Biophysical Society Conference | Tahoe 2022
Molecular Biophysics of Membranes
Monday Speaker Abstracts
DYNAMIC REMODELING OF HOST MEMBRANES BY SELF-ORGANIZING BACTERIAL EFFECTORS Ting-Sung Hsieh 1 ; Victor A Lopez 1 ; Miles H Black 1 ; Beatrice Ramm 2 ; Adam Osinski 1 ; Krzysztof Pawlowski 1,3 ; Diana R Tomchick 4,5 ; Jen Liou 6 ; Vincent S Tagliabracci 1,7 ; 1 UT Southwestern Medical Center, Department of Molecular Biology, Dallas, TX, USA 2 Princeton University, Department of Physics, Princeton, NJ, USA 3 Warsaw University of Life Sciences, Department of Biochemistry and Microbiology, Institute of Biology, Warsaw, Poland 4 UT Southwestern Medical Center, Department of Biophysics, Dallas, TX, USA 5 UT Southwestern Medical Center, Department of Biochemistry, Dallas, TX, USA 6 UT Southwestern Medical Center, Department of Physiology, Dallas, TX, USA 7 UT Southwestern Medical Center, Howard Hughes Medical Institute, Dallas, TX, USA A central theme in cell regulation is phosphorylation and dephosphorylation reactions catalyzed by competing kinases and phosphatases.
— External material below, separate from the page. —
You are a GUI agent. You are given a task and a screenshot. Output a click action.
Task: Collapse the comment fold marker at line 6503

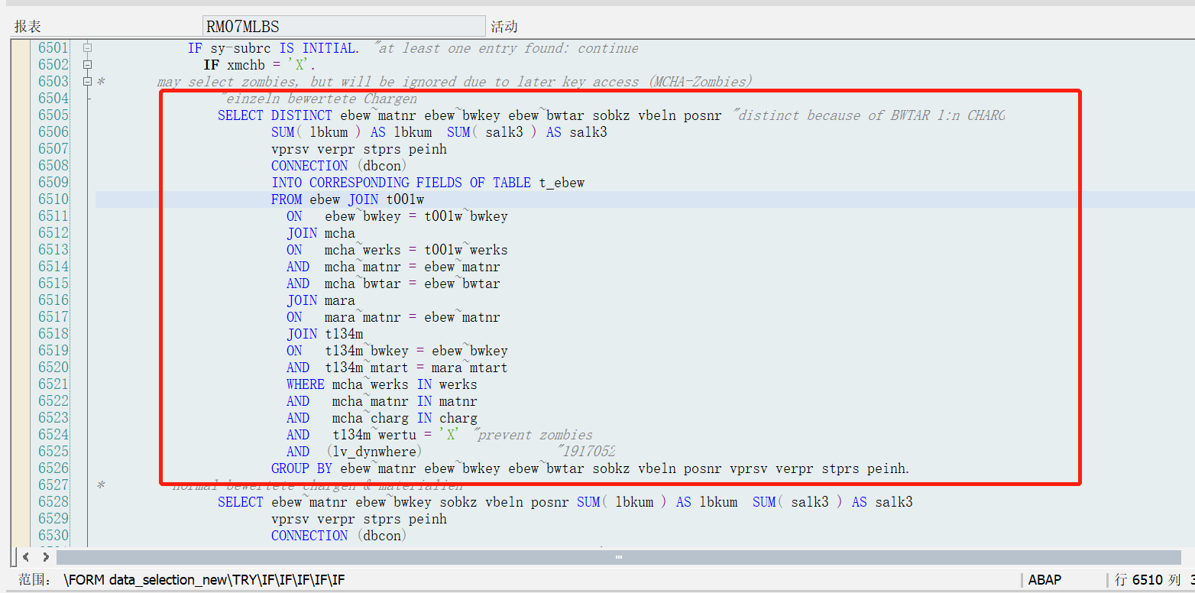pyautogui.click(x=86, y=81)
Particularly, phosphoinositide kinases and phosphatases convert phosphatidylinositol (PI) into various phosphoinositide species that exhibit distinct, dynamic membrane localization to shape compartmental identity and regulate membrane trafficking in eukaryotic cells. Although spatiotemporal regulation of phosphoinositides has been widely studied, it is unclear if phosphoinositide kinases and phosphatases can operate in a self- organized manner to establish order and form structures on the membrane. Here we report a self- organizing system consisting of a bacterial phosphoinositide kinase and its opposing phosphatase that form spatiotemporal patterns, including traveling waves, to remodel host cellular membranes. The Legionella effector MavQ, a PI 3-kinase, is targeted to the host cell’s endoplasmic reticulum (ER). MavQ and the Legionella PI 3-phosphatase SidP, even in the absence of other bacterial components, drive rapid PI 3-phosphate turnover on the ER and spontaneously form traveling waves that spread along ER subdomains and induce vesicle/tubule budding. Evidence from in vitro reconstitution strongly suggests that a Turing-like reaction– diffusion mechanism accounts for the behavior of the MavQ/SidP system. Our results not only exemplify the importance of self-organizing behaviors that result from chemically interacting kinases and phosphatases in complex cellular behaviors but also reveal a mechanism that intracellular bacterial pathogens use to remodel host cellular membranes for survival.